Tra i colori che predominano c’è sicuramente il blu, profondo, inteso, drammatico; il rosso, una tinta dalla
tradizione ancestrale, che evoca il sangue inteso come energia. Rosso è il colore dell’amore, delle emozioni,
rosso è il colore del fuoco, ma anche della forza, del potere, della vittoria.
A questi si aggiunge il “viola” colore più spesso associato alla regalità, alla magia, al mistero, ma che risulta
anche legato ad un evento doloroso. Per la nostra artista, la tinta violacea rappresenta principalmente una
condizione di conflitto interiore, a cui dà addirittura un’immagine e una consistenza nell’opera “Il volto del
viola”.
L’impatto psicologico della fonte di colore, che illumina il soggetto nello spazio, è sicuramente acuito dal
ruolo che il drappeggio assume nella composizione, creando materialmente lo spazio, come in
un’architettura nel quale si svolge la scena.
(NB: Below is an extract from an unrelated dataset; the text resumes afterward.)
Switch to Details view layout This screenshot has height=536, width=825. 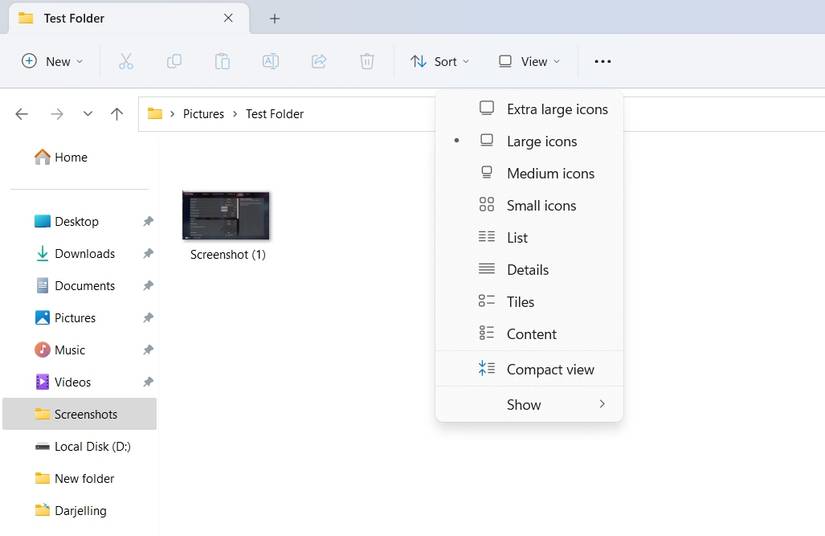point(527,269)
Vediamo come esso modellandosi elegantemente sui corpi,
mette in risalto le forme, funge da esaltatore del personaggio donando non solo un contrasto cromatico,
ma soprattutto un intimo senso di regale spiritualità.
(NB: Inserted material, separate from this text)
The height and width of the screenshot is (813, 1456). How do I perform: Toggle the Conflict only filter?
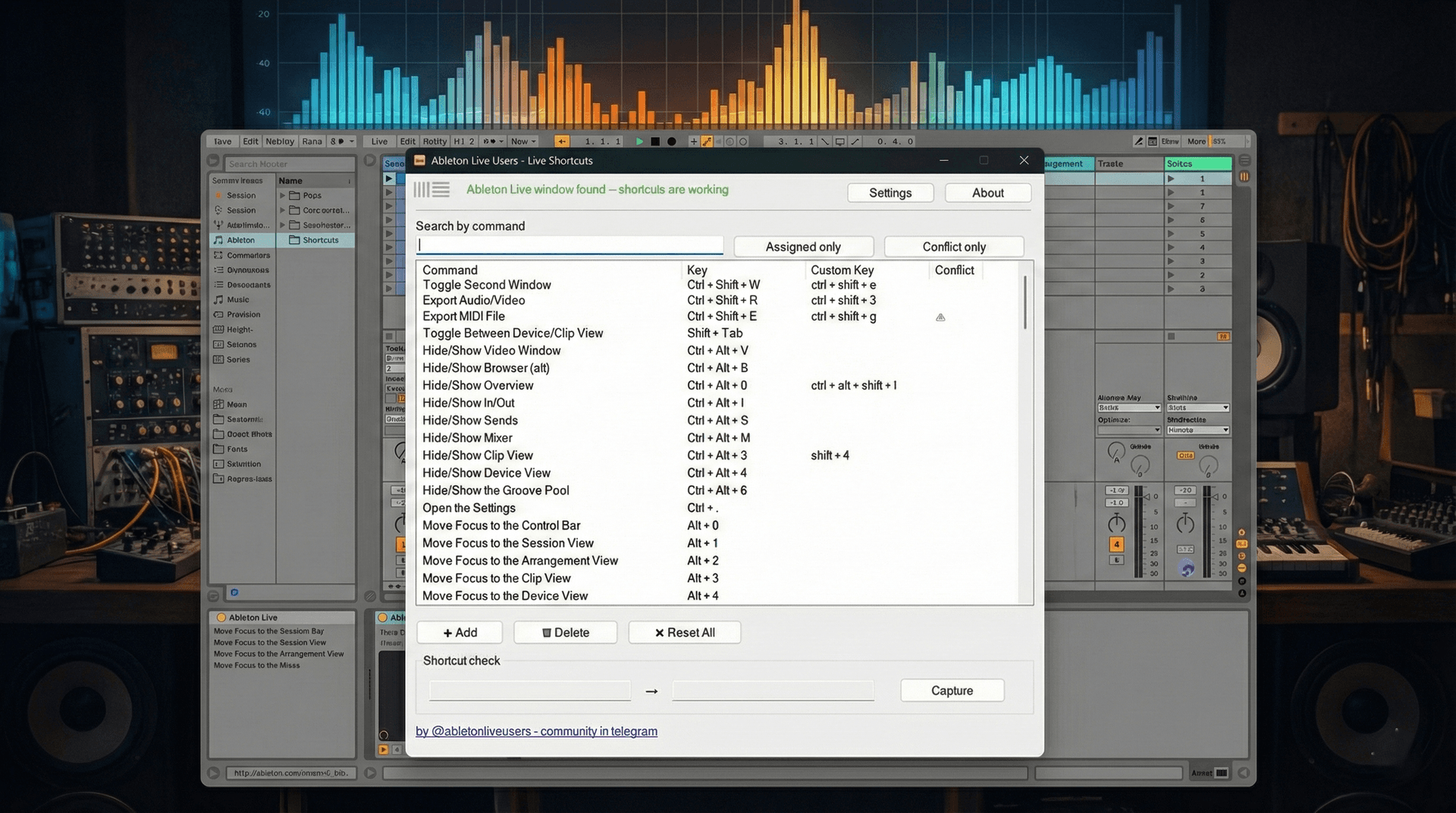coord(953,246)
Il panneggio, elemento chiave dell’intera opera, è qui una metafora della barriera, può essere tradotto
come un blocco che opprime l’istinto e ostacola il naturale funzionamento delle capacità fisiche.
Dentro le pieghe di quei manti, in cui si nascondono le insidie di un tempo confuso e sospeso, si fanno
spazio, come per cercare una via d’uscita, porzioni di vita.
Quelle mani, che protendono oltre la tela, nell’opera “Presa d’aria”, comunicano un bisogno, una ricerca di
libertà, tentano appunto di uscire attraverso uno spiraglio per cercare di costruire un nuovo tempo.
Allo stesso modo, in “Varco prezioso” sembra di poter sentire il respiro ansimante e affannoso di chi è
oppresso da un peso che fa mancare il fiato. Quella bocca che si schiude a fatica ha bisogno di ossigeno, di
connettersi con il mondo esterno, ha desiderio di tornare a mostrarsi.
È bastato, esattamente, un unico elemento, preso in prestito dal linguaggio gestuale, per trasmetterci un
groviglio di sensazioni di cui ognuno ha fatto esperienza in quel periodo di necessario isolamento.
Questo viaggio che ci ha permesso di esplorare la condizione umana di un tempo tutt’altro che prospero si
conclude, tuttavia, con un messaggio benaugurale.
Arriviamo così all’ “Antica custode” dove protagonista della scena è, con tutta evidenza, il baule: elemento
romantico, usato come metafora di un nascondiglio dove riporre e custodire i pensieri più gelosi, le paure
recondite, i ricordi più affettuosi. Proprio ad esso, la donna, in una posizione trasognante, affida le
speranze, i desideri e le aspettative, certa di ritrovare intatte le tracce dei percorsi lasciati interrotti e
tornare a viaggiare nelle tentazioni della vita.